The use of aptitude tests for identifying the gifted: The talent search concept
VanTassel-Baska, J.
Roeper Review
Vol. 8, pp. 185-189
February 1986

This article by Joyce VanTassel-Baska expands on the legitimacy of using standardized tests to find gifted populations. It especially supports the talent searching concept of using the Scholastic Aptitude Test to find highly able junior high age populations. Three underlying principles of talent search are discussed and evaluated in light of their utility for local identification programs.

    This paper asserts the legitimacy of using standardized tests to find gifted populations. Specifically, it supports the talent searching concept of using the Scholastic Aptitude test to find highly able junior high age populations. Three underlying principles of talent search are discussed and evaluated in light of their utility for local identification programs.

    Joyce Van Tassel-Baska (Ed.D.), is Director for the Center for Talent Development In the School of Education at Northwestern University. She initiated and developed the Midwest Talent Search Project in 1981 and has served as its director since that time.
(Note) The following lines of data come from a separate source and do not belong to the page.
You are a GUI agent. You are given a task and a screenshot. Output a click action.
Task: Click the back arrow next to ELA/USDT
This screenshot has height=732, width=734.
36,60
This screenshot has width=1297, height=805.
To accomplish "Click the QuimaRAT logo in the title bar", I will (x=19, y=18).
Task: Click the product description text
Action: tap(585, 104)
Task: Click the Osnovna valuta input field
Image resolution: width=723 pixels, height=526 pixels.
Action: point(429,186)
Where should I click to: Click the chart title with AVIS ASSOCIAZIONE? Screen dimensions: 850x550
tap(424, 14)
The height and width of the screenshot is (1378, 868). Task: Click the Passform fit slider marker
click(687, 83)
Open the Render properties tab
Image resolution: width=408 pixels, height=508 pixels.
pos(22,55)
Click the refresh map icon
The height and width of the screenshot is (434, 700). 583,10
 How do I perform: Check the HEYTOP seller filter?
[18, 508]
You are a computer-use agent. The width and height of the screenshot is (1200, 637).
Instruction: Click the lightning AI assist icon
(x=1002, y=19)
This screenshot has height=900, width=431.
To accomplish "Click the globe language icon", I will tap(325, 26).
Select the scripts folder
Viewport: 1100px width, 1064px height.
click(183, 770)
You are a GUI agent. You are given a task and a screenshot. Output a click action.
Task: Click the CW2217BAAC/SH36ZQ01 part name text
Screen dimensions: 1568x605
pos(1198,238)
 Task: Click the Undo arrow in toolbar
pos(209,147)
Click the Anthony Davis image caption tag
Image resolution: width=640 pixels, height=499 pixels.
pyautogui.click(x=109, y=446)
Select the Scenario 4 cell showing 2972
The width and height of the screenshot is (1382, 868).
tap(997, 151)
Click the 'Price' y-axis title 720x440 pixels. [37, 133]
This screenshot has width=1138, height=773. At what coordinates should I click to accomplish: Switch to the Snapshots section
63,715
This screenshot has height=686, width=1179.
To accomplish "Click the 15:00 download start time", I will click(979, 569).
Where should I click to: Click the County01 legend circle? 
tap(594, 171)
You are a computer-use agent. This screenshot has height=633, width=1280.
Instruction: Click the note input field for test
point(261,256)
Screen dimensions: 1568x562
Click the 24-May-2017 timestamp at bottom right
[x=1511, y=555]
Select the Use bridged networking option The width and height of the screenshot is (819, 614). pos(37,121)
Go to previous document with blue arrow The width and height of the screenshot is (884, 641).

She was formerly a director of gifted programs at the local, regional and state levels.

The identification of gifted and talented learners has persisted in being a problem for educators at the local level, even though many guides and books have addressed the issue over a number of years. There are perhaps many valid reasons for this situation:

  1. The attack on standardized tests that began in the 1960's and has continued to present day, has created a reluctance on the part of school districts to separate students for specific programming based on such controversial issues.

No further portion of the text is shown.